The Robustness Team is part of the Alignment Science team, and conducts critical safety research and engineering to ensure AI systems can be deployed safely. As part of Anthropic's broader safeguards organization, we work on both immediate safety challenges and longer-term research initiatives, with projects spanning jailbreak robustness, automated red-teaming, monitoring techniques, and applied threat modeling. We prioritize techniques that will enable the safe deployment of more advanced AI systems (ASL-3 and beyond), taking a pragmatic approach to fundamental AI safety challenges while maintaining strong research rigor.

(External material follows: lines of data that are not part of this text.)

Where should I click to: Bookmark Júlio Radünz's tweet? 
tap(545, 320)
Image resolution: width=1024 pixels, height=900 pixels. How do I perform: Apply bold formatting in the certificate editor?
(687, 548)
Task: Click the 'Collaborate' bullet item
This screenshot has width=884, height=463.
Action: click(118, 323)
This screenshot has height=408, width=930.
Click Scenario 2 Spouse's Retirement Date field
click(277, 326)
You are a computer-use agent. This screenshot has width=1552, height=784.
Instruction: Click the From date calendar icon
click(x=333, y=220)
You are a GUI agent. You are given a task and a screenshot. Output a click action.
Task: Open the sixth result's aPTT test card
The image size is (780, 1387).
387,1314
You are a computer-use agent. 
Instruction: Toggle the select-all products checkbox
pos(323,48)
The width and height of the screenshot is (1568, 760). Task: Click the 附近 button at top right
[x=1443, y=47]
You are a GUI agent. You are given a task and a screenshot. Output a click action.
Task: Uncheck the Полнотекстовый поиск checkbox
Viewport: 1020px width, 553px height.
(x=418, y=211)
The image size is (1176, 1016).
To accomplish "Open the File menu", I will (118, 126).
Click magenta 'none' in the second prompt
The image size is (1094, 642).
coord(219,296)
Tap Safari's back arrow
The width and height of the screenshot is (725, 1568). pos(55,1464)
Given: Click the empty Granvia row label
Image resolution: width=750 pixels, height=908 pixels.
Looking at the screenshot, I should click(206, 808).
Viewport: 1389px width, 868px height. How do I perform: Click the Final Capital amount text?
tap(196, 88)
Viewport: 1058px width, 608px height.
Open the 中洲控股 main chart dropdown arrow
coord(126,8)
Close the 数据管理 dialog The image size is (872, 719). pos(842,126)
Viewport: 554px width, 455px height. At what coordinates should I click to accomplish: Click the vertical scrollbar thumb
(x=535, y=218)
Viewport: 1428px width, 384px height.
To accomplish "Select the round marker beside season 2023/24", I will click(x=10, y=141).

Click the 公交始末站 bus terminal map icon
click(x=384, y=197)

You take a pragmatic approach to running machine learning experiments to help us understand and steer the behavior of powerful AI systems. You care about making AI helpful, honest, and harmless, and are interested in the ways that this could be challenging in the context of human-level capabilities. You could describe yourself as both a scientist and an engineer. You’ll both focus on risks from powerful future systems (like those we would designate as ASL-3 or ASL-4 under our Responsible Scaling Policy), as well as better understanding risks occurring today. You will work in collaboration with other teams including Interpretability, Fine-Tuning, and the Frontier Red Team.
These papers give a simple overview of the topics the team works on: Best-of-N Jailbreaking, Adaptive Deployment of Untrusted LLMs Reduces Distributed Threats, Rapid Response: Mitigating LLM Jailbreaks with a Few Examples, Many-shot Jailbreaking, When Do Universal Image Jailbreaks Transfer Between Vision-Language Models?
Note: Currently, the team has a preference for candidates who are able to be based in the Bay Area. For this role, we conduct all interviews in Python.